The first information about my family is about my great-great-grandfather Avram Schosberger who was born in 1779 in Racko Selo [today Novi Sad]. I don’t know the names of his parents but I believe that they lived in Novi Sad too. In the census from 1808 Avram is registered as a small trader (Latin – sacarisus) this is how they called peddlers at that time. Avram’s wife was Fanny Feith from Bugyi [Hungary]. It is interesting that there were marriages between these families (Schosberger and Feith) for four generations. The children of Avram and Fanny are Moritz, Natan, Lazar and Cili.

During the bombing of Novi Sad on June, 12. 1849 [2], a bomb shell hit the building in which Avram lived and killed him. Since there were no conditions to bury Avram in the cemetery his family put him in trough for washing laundry and buried him in a shed for firewood. Then my great-great-grandmother Fanny flees with her family to her parents in Bugyi, and stays for about a year. After the family returned to Novi Sad the late Avram was exhumed and buried in the Jewish cemetery in Novi Sad. There is a pitcher on his tombstone as a symbol of belonging to the Leviticus tribe.

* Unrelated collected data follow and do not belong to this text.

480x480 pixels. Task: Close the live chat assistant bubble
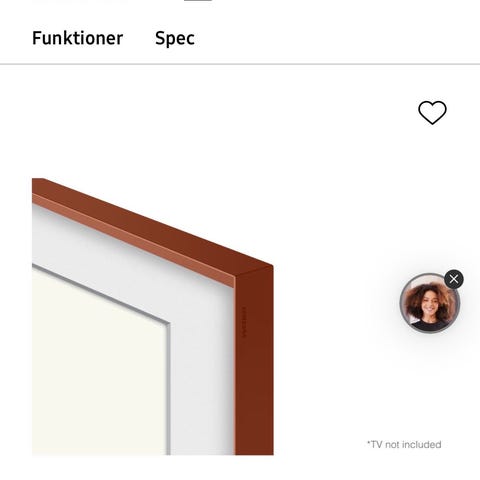point(454,279)
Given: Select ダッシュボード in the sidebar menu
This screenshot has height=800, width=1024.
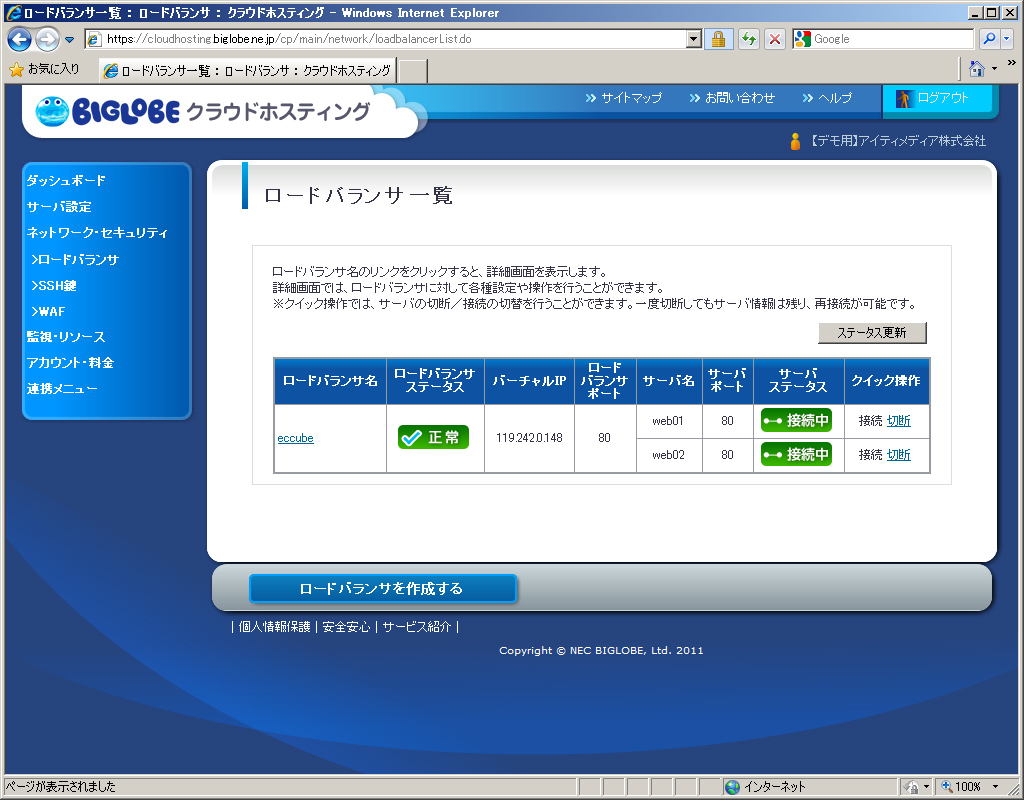Looking at the screenshot, I should coord(66,181).
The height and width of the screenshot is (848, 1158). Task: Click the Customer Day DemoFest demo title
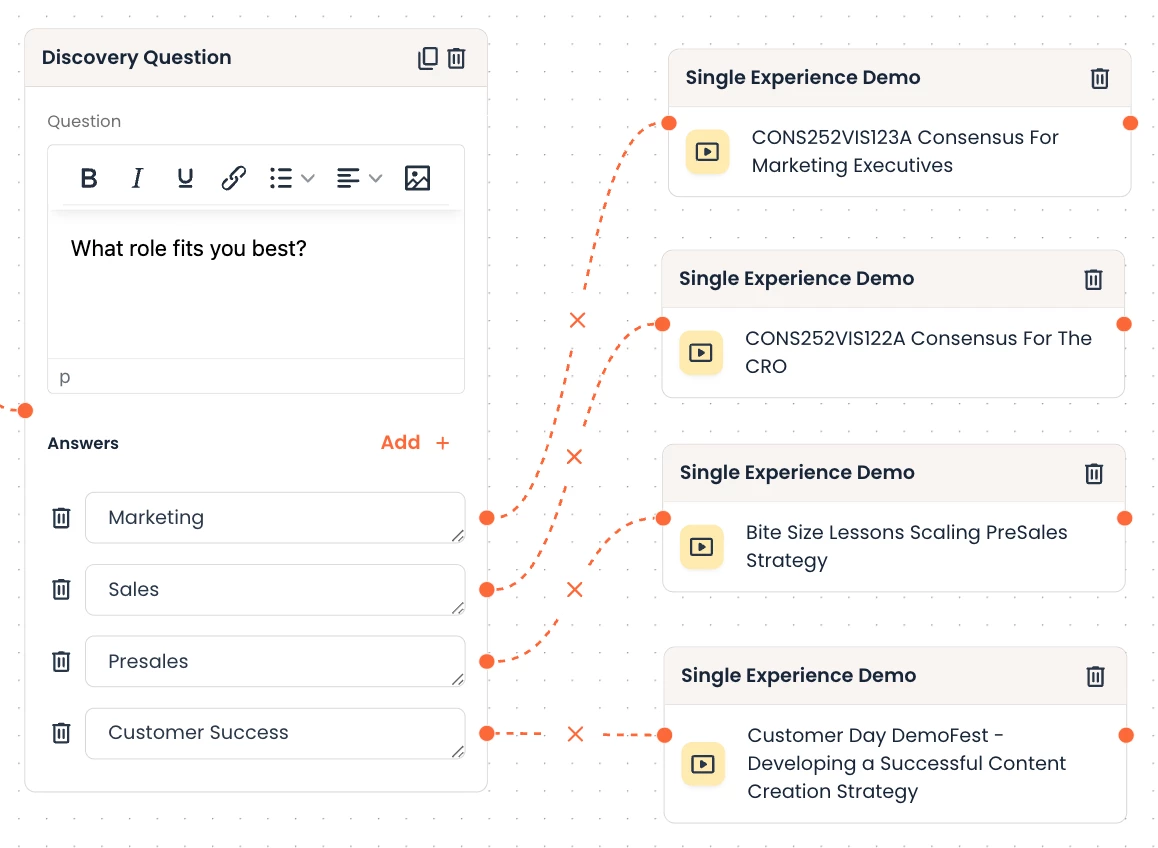point(906,763)
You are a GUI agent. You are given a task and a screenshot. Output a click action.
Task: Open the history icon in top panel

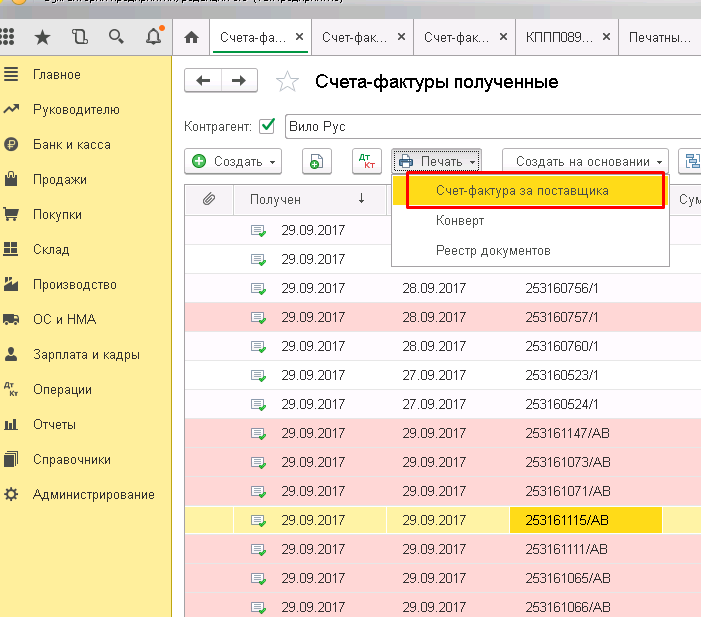point(80,37)

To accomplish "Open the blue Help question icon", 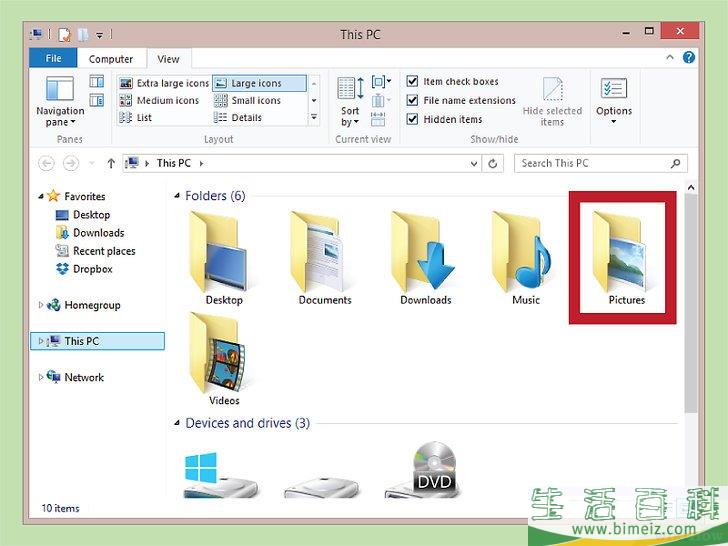I will (688, 59).
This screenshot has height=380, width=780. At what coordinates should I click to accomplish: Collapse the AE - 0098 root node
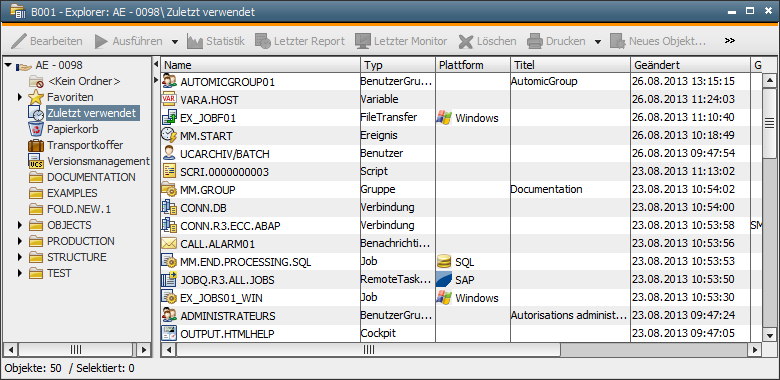click(x=7, y=65)
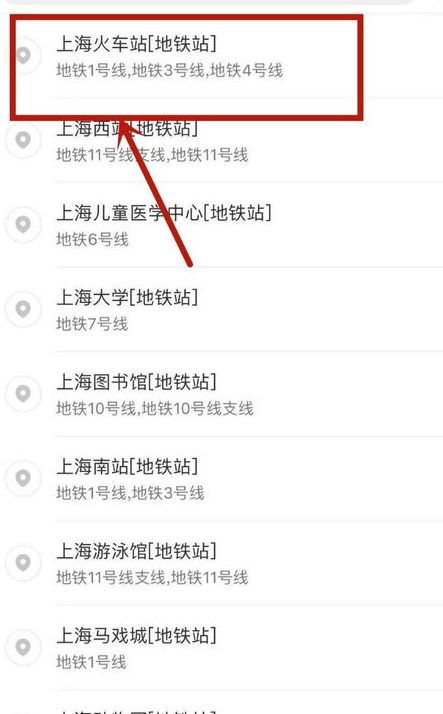443x714 pixels.
Task: Select 上海大学[地铁站] station
Action: [221, 309]
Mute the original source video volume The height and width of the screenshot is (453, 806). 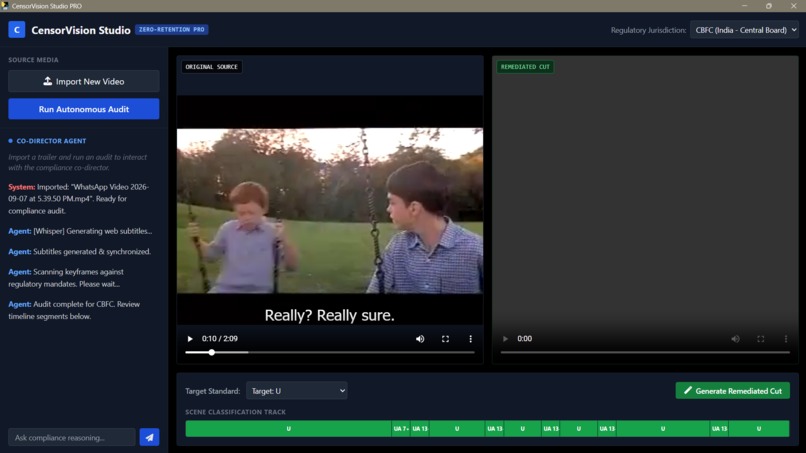tap(420, 339)
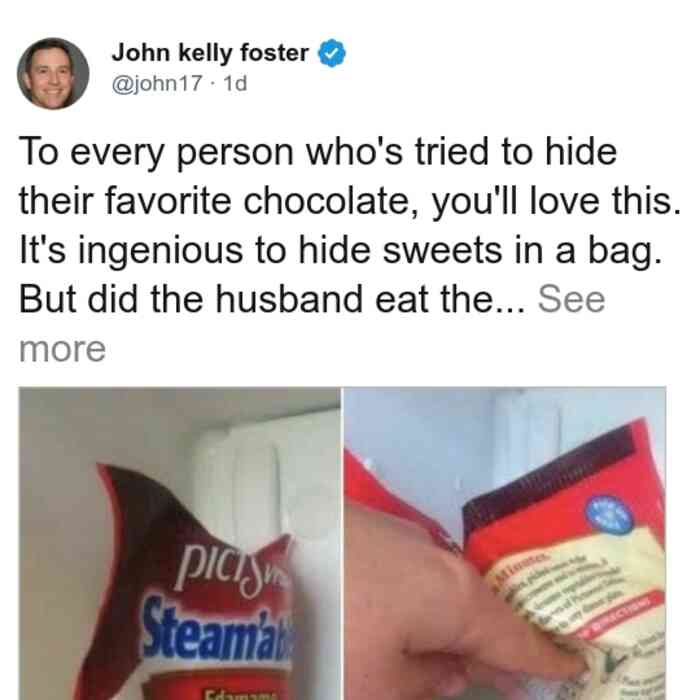Select the "their favorite chocolate" text line

pos(350,202)
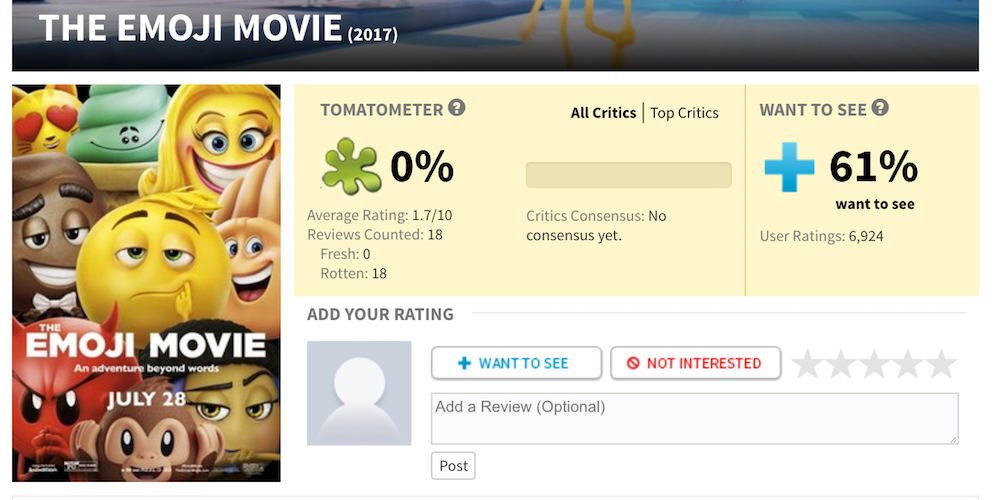Click the Want to See help icon
1000x500 pixels.
880,109
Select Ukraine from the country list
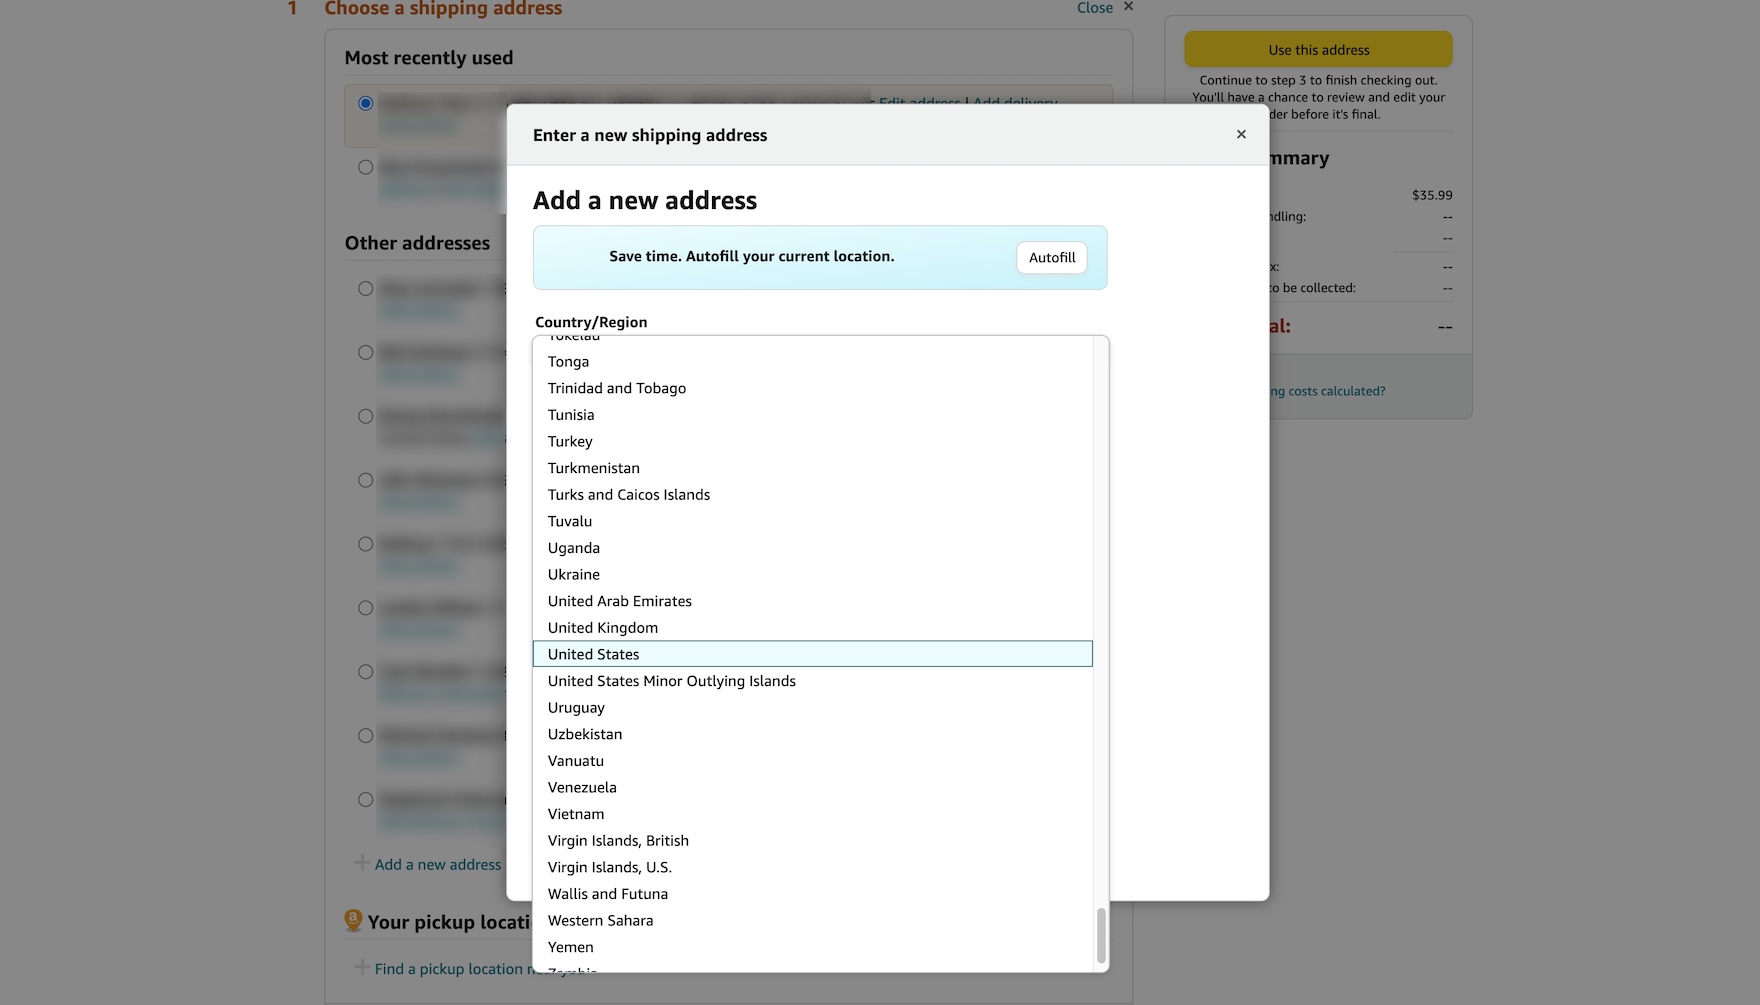 pos(574,575)
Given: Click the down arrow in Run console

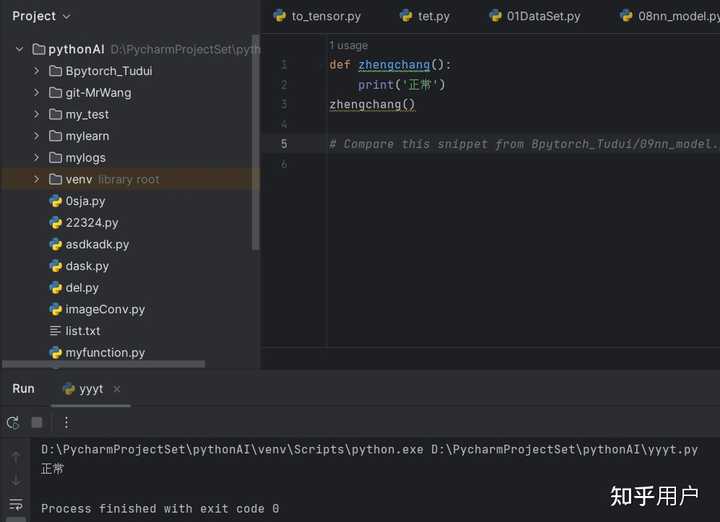Looking at the screenshot, I should click(x=16, y=481).
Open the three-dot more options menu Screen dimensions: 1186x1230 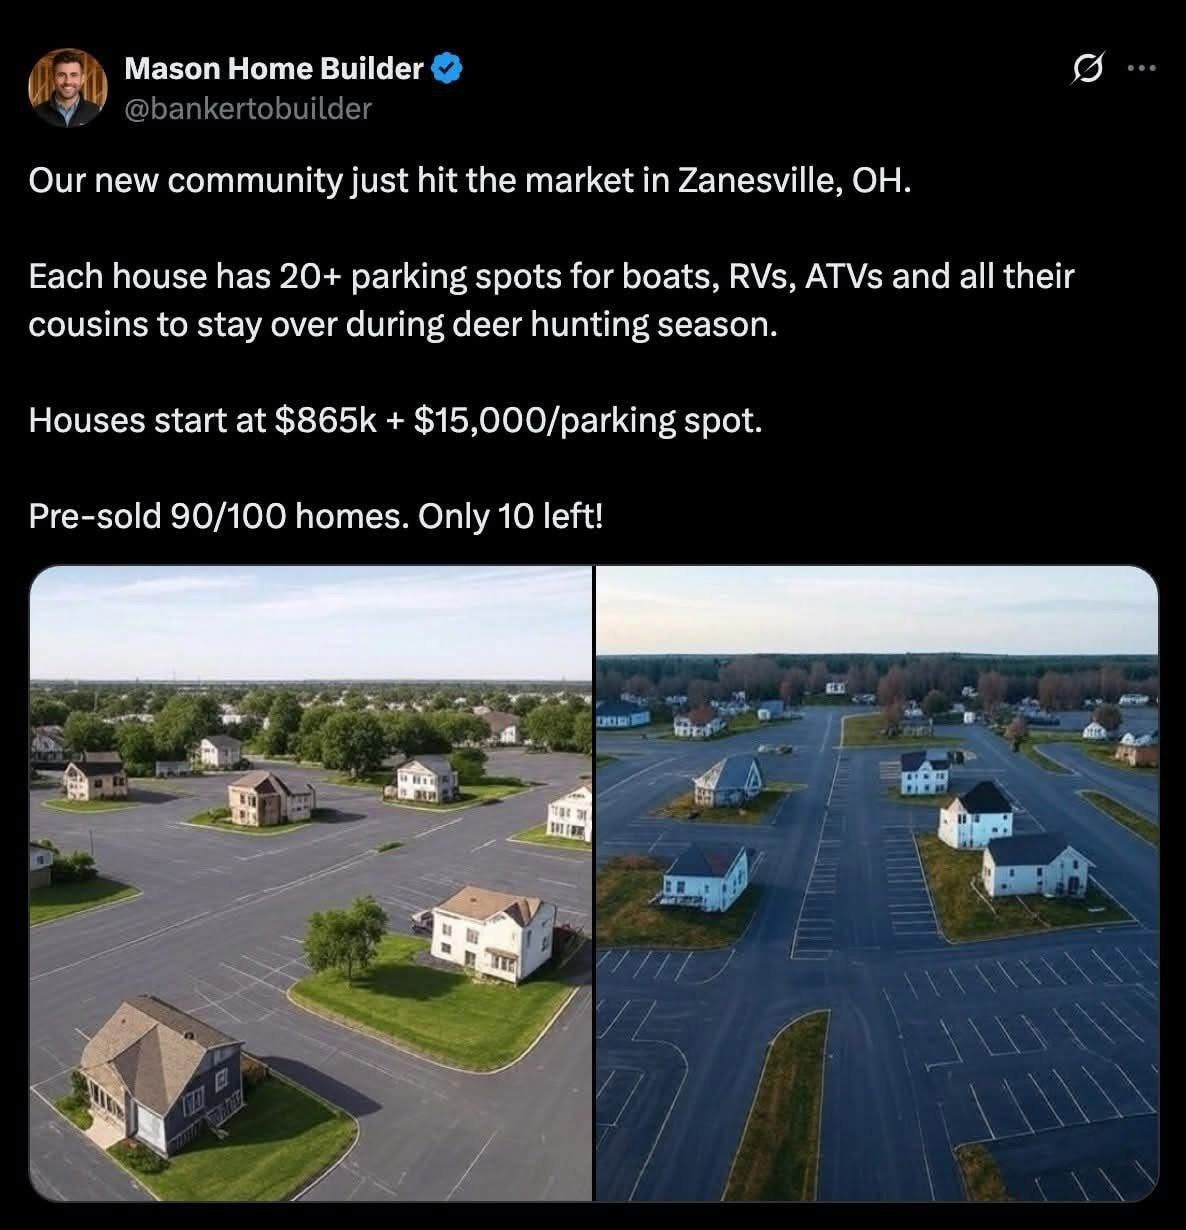point(1141,69)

My great-grandfather, from my father’s side, was called Schosberger Moritz (Mor, Mozes-Leb). He was born in 1822 (according to some other documentation he was born in 1828) in Novi Sad. After the death of his father (Avram), Moritz leaves for Bugyi, he stayed there for three years. Soon after his arrival to Bugyi he had met Rozalija Feith, who he married in May 1850. Upon his return to Novi Sad, Moritz was a trader and according to tax books from 1875-1880 I found out that he had been paying taxes and surtaxes. He died in Novi Sad on November 10, 1896 and was buried in the Jewish cemetery in Novi Sad.

There is documentation that Rozalija Schosberger has borne a legitimate child, however, the name of the child was not listed but most likely her name was Rozalija, since she had been born in Bugyi in 1853. Their children are Regina, Rozalija (it is interesting that the daughter has the same name as her mother, that is not a custom for Jews) Adolf, Filip, Leopold, Flora and Gizela. They also had two stillborn children (1868 and 1869).

Moritz was active in Jewish circles that is in organizations. He was in the management of Chevra Kadisha from 1885-1888 when his name emerged among officials. I don’t know how religious they were, Novi Sad was never that religious as some other places were, for example Backo Petrovo Selo or Backi Petrovac [located in Vojvodina, Serbia]; they were very religious places in this region. However they went to synagogues, they had their own places to sit and I believe that all Jewish holidays were marked. Their dressing was like at all others in Novi Sad, I know that my great-grandfather had beard but not side-curls.

Moritz had a brother Natan (about whom I only have more information), Lazar born in 1830 and a sister Cili, born in 1837.

My great-grandmother Rozalija Feith was born in 1829 in Bugyi. About her parents I don’t have much information, except that her father was called Jozef Feith and that he was born around 1804. During a visit to his daughter Jozef had got sick; he had pneumonia and died in Novi Sad in 1874. He was then around 70. Rozalija died on March 11, 1904 in Novi Sad too. She had brothers, about whom I know very little. They lived in Bugyi. Filip was the eldest, born in 1831, Ignac was born in 1834, Markus in 1840 and Aron, the youngest brother, in 1844.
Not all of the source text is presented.